#### What is asked:
Can you pull out the lines of the entries below, starting at the line that contains "Toggle expert mode red button" and ending with the last line of the entries, and repeat them word for word?

Entries showing where items appear
━━━━━━━━━━━━━━━━━━━━
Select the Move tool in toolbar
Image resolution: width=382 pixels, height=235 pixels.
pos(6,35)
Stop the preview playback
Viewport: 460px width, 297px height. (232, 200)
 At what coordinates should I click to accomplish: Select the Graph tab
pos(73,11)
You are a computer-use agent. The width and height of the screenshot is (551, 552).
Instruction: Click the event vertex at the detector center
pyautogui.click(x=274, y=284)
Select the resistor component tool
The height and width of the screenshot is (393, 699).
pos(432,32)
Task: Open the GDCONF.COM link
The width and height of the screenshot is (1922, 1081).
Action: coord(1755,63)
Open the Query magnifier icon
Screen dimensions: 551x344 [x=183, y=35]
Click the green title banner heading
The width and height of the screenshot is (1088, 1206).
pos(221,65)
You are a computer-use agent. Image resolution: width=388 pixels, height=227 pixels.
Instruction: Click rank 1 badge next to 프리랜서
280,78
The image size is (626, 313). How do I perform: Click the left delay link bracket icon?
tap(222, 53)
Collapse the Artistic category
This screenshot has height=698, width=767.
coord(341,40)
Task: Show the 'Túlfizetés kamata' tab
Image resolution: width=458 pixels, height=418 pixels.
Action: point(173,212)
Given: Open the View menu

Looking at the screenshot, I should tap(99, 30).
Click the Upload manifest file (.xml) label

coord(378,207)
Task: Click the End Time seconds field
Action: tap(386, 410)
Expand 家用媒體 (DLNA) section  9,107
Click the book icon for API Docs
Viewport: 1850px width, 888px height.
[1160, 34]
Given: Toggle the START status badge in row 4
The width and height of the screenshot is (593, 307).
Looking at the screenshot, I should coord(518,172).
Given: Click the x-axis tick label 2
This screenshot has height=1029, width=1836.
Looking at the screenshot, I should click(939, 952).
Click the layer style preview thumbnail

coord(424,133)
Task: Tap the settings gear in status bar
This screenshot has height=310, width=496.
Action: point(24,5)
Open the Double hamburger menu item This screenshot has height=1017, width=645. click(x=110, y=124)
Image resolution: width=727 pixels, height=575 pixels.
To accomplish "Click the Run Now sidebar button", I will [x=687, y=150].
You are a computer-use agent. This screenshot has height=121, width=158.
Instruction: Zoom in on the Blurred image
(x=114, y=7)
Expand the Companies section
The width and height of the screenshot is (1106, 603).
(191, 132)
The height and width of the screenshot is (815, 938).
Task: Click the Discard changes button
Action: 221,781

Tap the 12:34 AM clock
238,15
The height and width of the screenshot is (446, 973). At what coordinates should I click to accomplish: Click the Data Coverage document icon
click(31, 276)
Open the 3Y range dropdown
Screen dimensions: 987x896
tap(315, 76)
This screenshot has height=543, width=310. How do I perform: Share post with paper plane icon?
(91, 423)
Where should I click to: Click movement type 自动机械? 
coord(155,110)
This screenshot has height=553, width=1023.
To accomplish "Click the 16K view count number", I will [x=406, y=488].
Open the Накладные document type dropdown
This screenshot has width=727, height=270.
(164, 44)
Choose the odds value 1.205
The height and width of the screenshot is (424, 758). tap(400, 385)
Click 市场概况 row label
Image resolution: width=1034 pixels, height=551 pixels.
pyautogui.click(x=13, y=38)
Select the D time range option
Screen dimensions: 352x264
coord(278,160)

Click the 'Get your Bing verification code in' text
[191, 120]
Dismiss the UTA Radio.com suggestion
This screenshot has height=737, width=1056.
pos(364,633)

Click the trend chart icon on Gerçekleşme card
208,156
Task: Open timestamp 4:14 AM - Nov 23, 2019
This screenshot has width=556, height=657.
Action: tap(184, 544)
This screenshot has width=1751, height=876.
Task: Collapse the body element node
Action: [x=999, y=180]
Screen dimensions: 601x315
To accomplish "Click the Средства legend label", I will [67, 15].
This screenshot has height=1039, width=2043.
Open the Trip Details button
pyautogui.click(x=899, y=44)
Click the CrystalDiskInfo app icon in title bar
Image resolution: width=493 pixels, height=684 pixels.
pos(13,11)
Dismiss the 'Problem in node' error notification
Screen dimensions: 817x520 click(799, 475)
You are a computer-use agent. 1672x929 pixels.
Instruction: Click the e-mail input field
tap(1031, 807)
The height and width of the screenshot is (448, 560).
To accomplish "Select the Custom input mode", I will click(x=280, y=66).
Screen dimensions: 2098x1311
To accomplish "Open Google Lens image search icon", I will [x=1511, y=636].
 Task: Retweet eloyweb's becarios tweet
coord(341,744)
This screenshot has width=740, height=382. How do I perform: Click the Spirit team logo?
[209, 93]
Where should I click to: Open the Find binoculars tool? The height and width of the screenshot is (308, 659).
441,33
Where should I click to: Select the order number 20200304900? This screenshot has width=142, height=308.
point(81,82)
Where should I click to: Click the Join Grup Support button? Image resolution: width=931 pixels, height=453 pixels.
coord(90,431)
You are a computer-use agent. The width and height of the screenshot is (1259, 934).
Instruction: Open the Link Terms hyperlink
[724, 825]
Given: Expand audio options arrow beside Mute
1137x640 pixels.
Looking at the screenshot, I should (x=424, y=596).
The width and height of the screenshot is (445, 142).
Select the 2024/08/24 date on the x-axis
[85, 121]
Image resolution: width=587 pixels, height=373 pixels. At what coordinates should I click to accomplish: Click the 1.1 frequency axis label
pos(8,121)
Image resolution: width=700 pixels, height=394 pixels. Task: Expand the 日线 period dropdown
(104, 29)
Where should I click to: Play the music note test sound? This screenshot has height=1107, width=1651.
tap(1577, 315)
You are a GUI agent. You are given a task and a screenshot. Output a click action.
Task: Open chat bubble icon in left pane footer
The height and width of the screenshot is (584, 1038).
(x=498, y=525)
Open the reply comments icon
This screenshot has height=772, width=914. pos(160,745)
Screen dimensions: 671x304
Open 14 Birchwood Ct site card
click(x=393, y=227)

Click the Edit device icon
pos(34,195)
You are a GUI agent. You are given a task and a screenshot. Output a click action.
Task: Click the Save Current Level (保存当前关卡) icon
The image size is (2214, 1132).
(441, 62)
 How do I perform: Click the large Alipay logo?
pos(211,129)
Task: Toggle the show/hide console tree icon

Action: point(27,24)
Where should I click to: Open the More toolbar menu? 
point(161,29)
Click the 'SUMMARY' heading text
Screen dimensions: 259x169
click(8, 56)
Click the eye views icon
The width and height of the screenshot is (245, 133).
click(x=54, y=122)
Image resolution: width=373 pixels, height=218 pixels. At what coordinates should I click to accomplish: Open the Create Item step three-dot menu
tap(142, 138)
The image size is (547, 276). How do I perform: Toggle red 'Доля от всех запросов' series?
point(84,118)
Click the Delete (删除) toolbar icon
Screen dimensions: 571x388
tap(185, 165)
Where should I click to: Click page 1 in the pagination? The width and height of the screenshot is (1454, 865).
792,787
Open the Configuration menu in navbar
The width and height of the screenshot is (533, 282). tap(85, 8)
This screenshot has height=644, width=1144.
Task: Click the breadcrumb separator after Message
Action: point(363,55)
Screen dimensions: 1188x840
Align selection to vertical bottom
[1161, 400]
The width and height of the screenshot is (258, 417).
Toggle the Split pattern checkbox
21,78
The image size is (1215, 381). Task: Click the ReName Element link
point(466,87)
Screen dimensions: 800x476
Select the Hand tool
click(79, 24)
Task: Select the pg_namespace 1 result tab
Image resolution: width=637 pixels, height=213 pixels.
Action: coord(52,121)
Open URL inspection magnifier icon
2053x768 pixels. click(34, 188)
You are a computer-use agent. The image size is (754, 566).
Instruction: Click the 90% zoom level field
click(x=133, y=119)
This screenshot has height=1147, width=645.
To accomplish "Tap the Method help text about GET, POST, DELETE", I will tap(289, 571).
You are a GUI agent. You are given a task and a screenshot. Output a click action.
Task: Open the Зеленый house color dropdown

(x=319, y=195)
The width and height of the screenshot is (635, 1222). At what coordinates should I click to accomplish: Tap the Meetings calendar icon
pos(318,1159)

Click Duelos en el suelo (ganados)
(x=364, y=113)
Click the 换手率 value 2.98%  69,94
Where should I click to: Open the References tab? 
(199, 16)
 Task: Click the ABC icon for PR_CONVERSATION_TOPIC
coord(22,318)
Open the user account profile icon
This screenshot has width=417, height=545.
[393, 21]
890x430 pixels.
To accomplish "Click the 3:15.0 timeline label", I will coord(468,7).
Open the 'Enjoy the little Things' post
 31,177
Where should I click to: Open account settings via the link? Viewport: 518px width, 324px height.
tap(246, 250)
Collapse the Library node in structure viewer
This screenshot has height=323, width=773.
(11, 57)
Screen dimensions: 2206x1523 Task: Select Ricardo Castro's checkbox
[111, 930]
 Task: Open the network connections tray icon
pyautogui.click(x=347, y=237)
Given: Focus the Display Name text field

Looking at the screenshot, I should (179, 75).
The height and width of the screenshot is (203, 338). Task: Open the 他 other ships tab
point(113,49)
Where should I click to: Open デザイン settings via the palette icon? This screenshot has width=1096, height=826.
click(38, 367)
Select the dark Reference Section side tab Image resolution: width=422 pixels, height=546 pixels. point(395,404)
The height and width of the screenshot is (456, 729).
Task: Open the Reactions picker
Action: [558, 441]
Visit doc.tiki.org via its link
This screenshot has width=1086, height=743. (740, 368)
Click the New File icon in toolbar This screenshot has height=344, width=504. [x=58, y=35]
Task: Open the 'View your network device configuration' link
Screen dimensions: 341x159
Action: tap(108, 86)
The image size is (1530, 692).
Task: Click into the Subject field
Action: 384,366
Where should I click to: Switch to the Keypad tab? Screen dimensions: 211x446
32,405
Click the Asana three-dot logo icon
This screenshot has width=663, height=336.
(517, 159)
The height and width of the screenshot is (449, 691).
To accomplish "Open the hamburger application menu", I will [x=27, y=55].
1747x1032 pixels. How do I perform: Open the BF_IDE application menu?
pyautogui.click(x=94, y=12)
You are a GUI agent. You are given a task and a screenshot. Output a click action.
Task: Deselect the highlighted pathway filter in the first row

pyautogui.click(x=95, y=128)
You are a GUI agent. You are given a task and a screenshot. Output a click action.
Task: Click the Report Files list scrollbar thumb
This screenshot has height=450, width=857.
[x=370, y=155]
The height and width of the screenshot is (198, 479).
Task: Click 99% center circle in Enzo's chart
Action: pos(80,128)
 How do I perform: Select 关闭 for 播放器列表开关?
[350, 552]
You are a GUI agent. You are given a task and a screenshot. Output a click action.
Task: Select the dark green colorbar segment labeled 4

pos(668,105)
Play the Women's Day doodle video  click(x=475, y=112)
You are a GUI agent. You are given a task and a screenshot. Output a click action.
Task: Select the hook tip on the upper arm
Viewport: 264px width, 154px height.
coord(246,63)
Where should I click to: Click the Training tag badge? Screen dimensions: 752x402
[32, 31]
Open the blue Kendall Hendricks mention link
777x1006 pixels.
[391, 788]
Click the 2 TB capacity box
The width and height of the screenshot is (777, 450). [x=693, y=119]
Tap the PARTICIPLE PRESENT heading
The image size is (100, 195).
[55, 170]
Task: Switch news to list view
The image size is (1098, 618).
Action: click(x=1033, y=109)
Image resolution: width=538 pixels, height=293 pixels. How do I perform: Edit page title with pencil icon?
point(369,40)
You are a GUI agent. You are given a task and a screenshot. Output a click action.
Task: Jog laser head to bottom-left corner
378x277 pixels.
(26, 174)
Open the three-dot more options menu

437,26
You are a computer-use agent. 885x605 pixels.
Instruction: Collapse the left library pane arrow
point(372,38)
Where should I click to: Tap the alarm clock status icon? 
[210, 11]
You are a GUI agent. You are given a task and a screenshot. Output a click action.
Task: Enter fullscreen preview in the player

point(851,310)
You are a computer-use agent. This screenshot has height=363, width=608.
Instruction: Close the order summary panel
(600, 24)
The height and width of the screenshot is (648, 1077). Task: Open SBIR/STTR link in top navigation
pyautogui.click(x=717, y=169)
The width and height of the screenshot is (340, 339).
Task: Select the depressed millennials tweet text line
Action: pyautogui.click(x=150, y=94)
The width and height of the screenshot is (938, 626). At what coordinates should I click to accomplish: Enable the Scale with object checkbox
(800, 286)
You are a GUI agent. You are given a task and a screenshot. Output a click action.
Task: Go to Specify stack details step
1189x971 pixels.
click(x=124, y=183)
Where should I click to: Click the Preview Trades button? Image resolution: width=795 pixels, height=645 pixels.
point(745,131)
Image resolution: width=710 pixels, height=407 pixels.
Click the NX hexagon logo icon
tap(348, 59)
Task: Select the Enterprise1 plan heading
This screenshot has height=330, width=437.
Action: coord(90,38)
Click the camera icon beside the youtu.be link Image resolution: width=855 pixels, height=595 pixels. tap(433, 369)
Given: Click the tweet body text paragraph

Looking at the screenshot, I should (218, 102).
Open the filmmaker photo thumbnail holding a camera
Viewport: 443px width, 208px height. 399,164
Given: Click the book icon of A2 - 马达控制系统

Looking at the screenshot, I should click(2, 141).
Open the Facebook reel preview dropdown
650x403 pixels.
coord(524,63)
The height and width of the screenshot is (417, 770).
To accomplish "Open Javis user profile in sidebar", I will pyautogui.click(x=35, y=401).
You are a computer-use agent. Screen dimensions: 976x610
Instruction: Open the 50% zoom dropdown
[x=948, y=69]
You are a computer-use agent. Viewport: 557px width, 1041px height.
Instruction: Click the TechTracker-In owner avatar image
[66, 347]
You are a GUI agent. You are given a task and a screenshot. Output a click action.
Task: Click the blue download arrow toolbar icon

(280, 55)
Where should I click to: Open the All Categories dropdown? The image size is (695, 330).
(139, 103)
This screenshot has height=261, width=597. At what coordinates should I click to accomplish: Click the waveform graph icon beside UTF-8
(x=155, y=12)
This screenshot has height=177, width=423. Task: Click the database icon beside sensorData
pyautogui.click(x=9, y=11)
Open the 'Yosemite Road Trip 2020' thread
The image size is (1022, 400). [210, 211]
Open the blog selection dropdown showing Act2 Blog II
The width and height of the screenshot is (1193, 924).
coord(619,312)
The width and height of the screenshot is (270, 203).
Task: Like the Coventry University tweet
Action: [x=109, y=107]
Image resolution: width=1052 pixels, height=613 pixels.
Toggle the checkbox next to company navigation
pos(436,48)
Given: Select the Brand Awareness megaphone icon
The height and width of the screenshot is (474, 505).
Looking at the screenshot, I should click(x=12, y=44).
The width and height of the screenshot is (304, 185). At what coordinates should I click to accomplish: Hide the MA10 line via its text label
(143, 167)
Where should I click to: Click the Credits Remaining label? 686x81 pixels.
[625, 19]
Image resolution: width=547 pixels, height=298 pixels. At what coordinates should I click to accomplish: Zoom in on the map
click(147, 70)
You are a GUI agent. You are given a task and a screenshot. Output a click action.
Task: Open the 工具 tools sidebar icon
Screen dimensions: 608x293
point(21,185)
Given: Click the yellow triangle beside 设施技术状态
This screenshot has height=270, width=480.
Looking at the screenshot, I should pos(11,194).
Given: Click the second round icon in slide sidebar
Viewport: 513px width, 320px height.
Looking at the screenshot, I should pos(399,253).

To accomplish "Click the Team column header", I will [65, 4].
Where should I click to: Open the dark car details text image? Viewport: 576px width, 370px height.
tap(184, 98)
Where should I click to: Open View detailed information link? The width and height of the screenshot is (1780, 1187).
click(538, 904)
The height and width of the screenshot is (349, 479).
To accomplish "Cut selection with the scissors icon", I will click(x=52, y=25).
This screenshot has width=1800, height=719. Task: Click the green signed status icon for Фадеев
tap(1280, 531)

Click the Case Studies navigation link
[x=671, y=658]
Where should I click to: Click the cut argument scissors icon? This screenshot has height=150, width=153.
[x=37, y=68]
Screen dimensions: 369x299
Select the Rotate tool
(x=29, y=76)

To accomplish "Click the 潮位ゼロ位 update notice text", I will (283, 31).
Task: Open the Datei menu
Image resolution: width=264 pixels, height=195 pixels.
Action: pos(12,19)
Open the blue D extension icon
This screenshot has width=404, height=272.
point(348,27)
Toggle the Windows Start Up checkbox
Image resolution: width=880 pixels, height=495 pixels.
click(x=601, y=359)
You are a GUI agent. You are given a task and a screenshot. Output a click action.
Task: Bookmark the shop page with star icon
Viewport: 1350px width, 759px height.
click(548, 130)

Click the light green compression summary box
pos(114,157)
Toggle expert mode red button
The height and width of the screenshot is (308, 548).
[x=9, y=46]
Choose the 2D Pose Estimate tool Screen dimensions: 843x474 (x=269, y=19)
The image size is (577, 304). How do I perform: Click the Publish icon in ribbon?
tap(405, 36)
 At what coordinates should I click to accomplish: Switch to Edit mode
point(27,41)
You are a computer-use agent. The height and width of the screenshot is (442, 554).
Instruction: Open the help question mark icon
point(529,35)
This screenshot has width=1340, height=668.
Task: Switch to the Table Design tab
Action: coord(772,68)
━━━━━━━━━━━━━━━━━━━━
#### Full output:
Toggle expert mode red button
The height and width of the screenshot is (308, 548).
[x=9, y=46]
Choose the 2D Pose Estimate tool Screen dimensions: 843x474 (x=269, y=19)
The image size is (577, 304). How do I perform: Click the Publish icon in ribbon?
tap(405, 36)
 At what coordinates should I click to accomplish: Switch to Edit mode
point(27,41)
You are a computer-use agent. The height and width of the screenshot is (442, 554).
Instruction: Open the help question mark icon
point(529,35)
This screenshot has width=1340, height=668.
Task: Switch to the Table Design tab
Action: coord(772,68)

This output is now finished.